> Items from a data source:
# # # # #
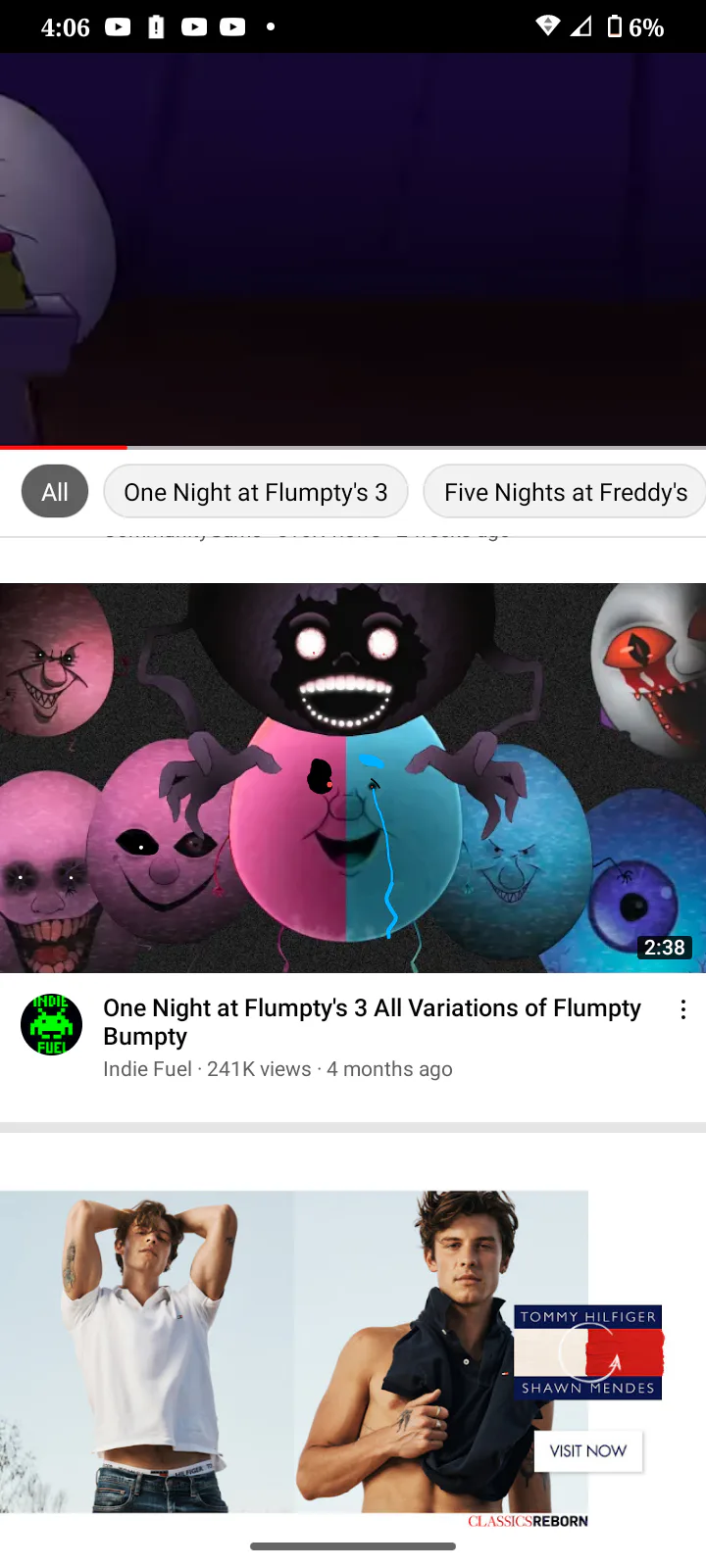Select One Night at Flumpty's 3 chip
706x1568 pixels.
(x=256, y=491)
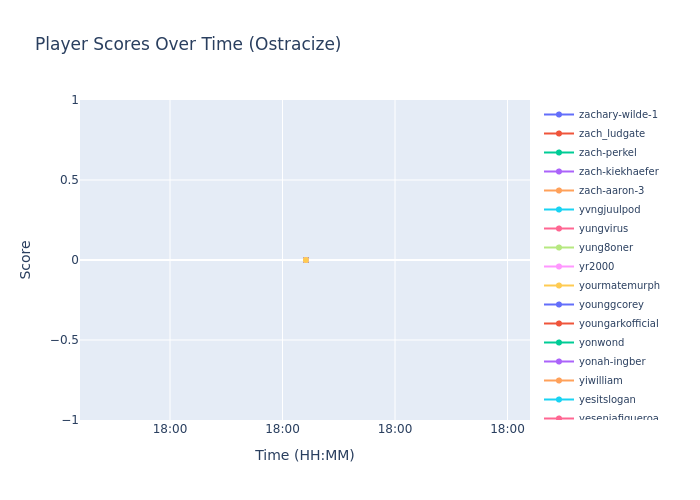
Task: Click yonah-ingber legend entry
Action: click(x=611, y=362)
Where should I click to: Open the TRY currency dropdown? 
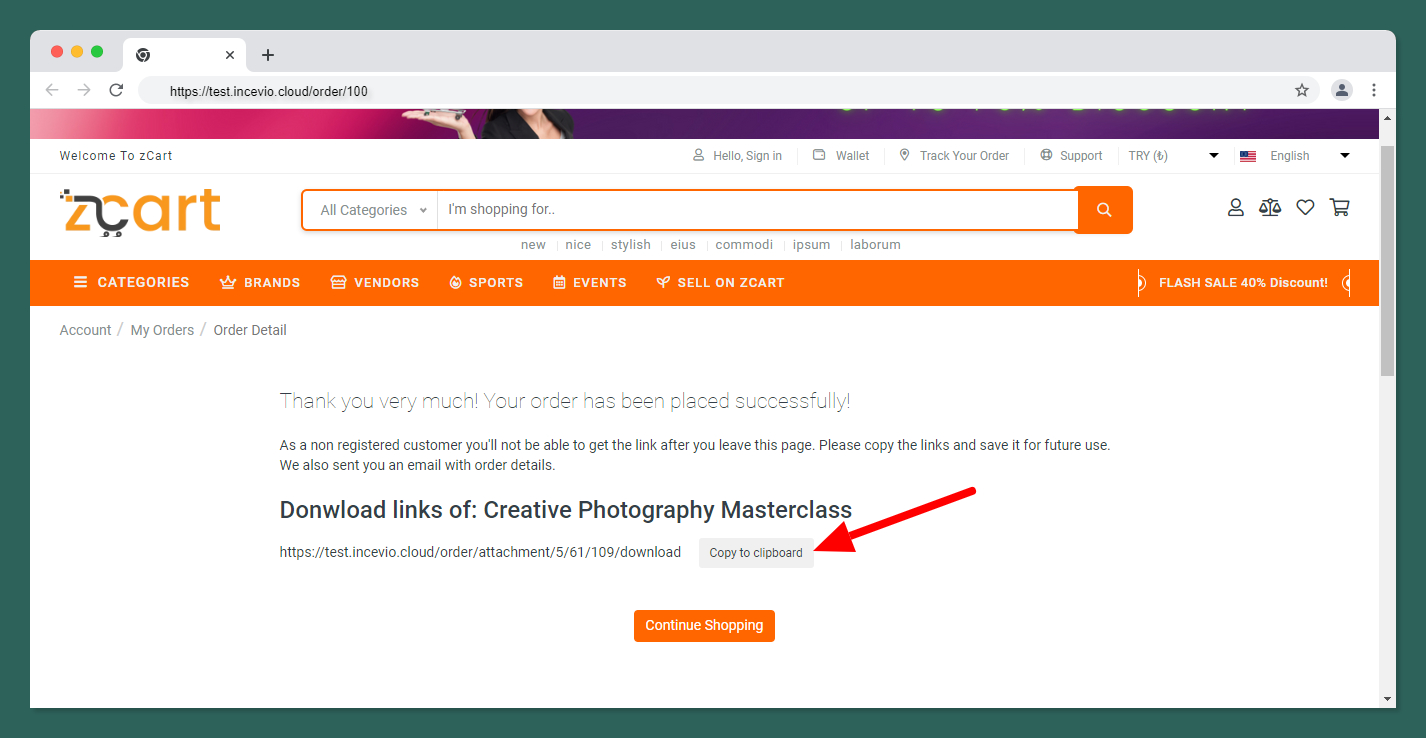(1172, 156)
# # # # #
> TASK STATEMENT: Only an exact copy belongs in the answer: the lines from the one containing "Where should I" through the end of the records, both ends included, minus the pictures.

> RESPONSE TO THIS TASK:
Where should I click to: Open the TRY currency dropdown? 
(1172, 156)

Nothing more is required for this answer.